Every line of the entries below from the one containing "Expand the section E dropdown" to the one containing "The height and width of the screenshot is (338, 507).", both ends included, must be written out exactly. No other line belongs in the answer.

▸ **Supplied material**
□ □ □ □ □

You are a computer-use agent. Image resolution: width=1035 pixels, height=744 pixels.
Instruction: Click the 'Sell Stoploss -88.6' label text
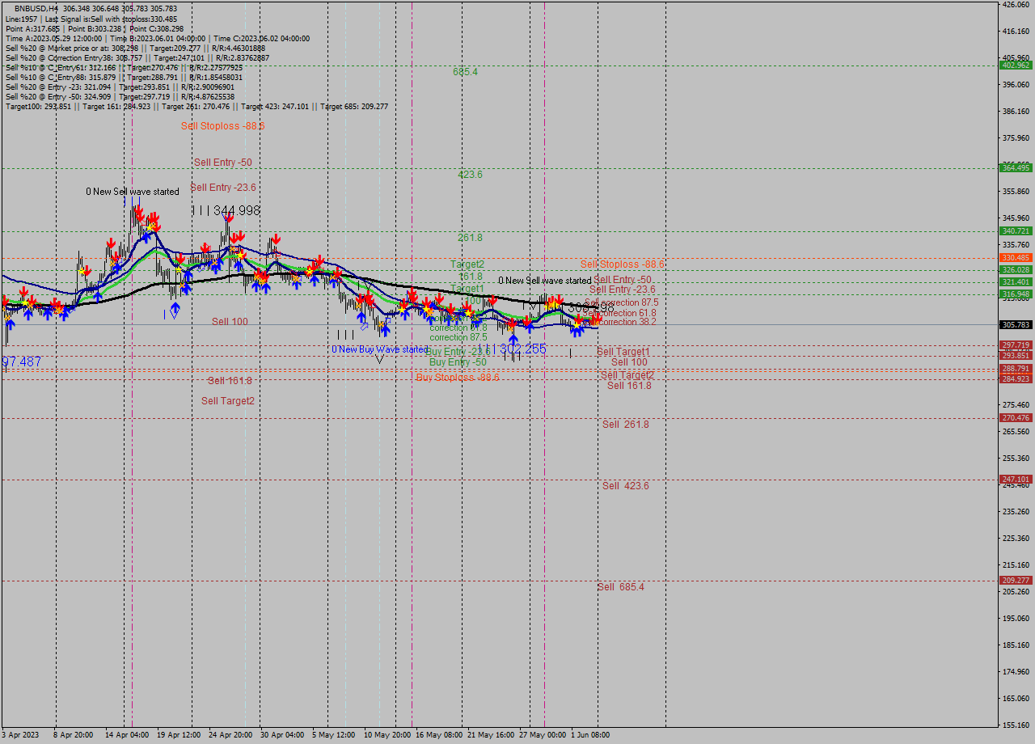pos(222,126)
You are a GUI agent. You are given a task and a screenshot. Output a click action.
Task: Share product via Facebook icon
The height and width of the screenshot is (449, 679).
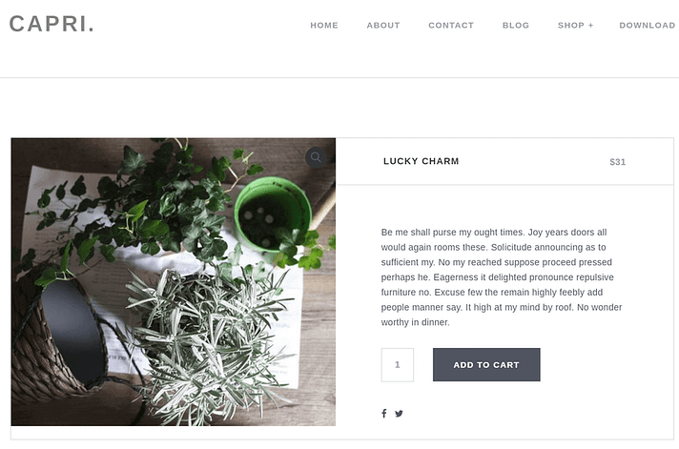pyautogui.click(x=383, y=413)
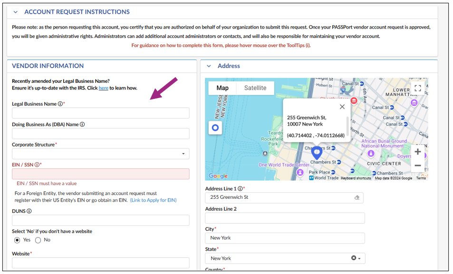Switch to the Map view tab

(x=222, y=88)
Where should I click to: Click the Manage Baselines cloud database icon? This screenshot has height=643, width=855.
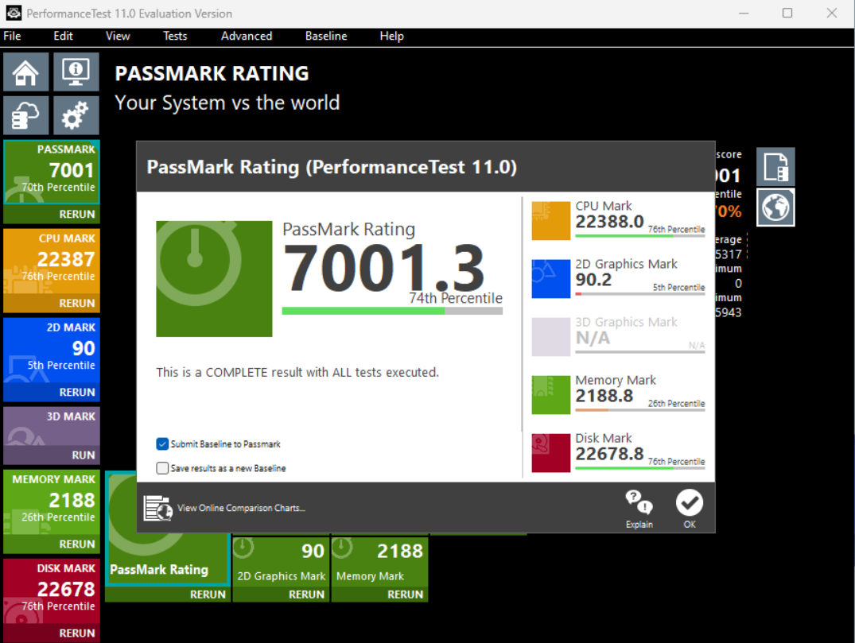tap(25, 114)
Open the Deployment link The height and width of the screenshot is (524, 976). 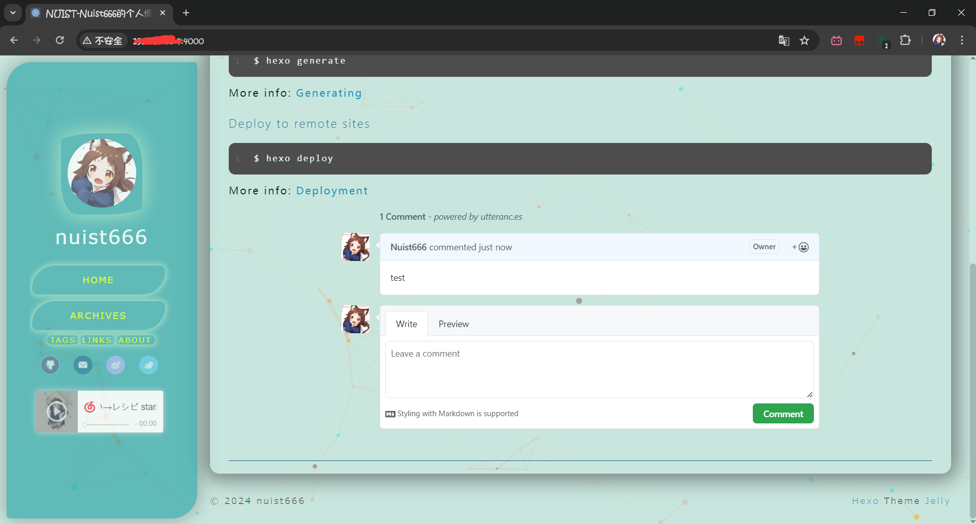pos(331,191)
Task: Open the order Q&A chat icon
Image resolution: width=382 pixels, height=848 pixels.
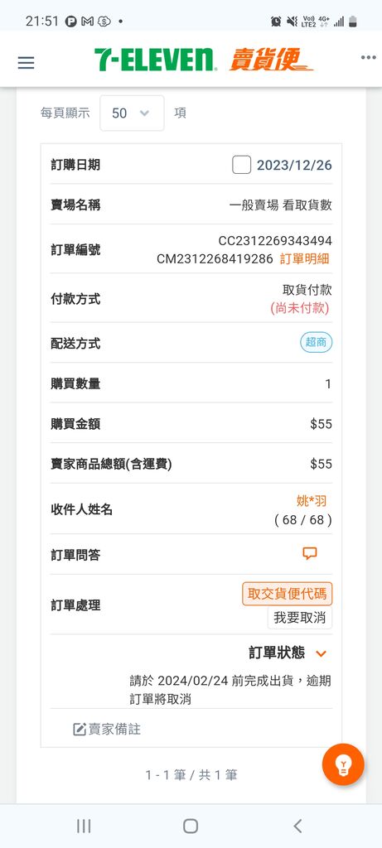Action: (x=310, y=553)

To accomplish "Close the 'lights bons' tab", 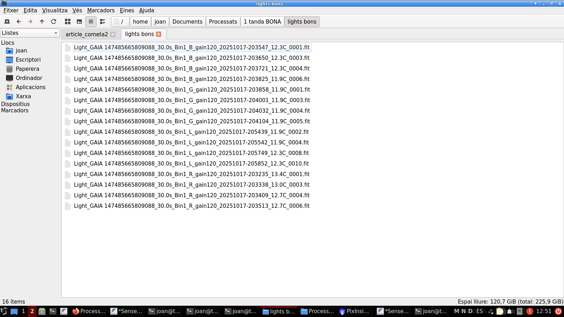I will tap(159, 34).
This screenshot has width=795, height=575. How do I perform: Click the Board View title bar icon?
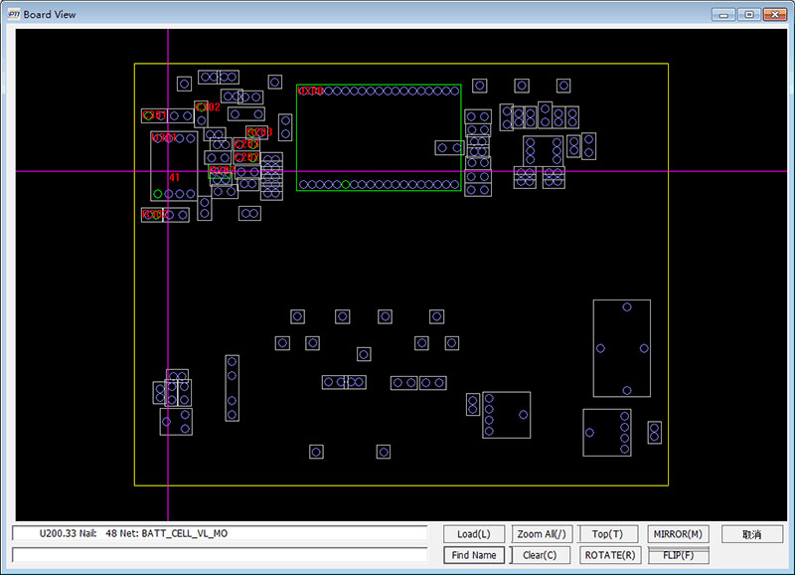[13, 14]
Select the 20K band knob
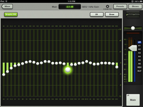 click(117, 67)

□ □ □ □ □

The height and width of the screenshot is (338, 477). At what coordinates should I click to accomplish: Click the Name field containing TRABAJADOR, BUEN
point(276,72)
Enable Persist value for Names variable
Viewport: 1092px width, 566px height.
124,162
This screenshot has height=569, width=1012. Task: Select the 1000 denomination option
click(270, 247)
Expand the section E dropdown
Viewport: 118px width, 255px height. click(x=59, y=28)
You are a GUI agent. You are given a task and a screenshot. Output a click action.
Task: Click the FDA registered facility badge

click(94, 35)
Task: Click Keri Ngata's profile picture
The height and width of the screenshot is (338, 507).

□ □ □ □ □

▸ **Result for this task**
Expand the section E dropdown
Viewport: 118px width, 255px height. click(x=59, y=28)
You are a GUI agent. You are given a task and a screenshot. Output a click action.
Task: Click the FDA registered facility badge

click(94, 35)
Task: Click Keri Ngata's profile picture
The height and width of the screenshot is (338, 507).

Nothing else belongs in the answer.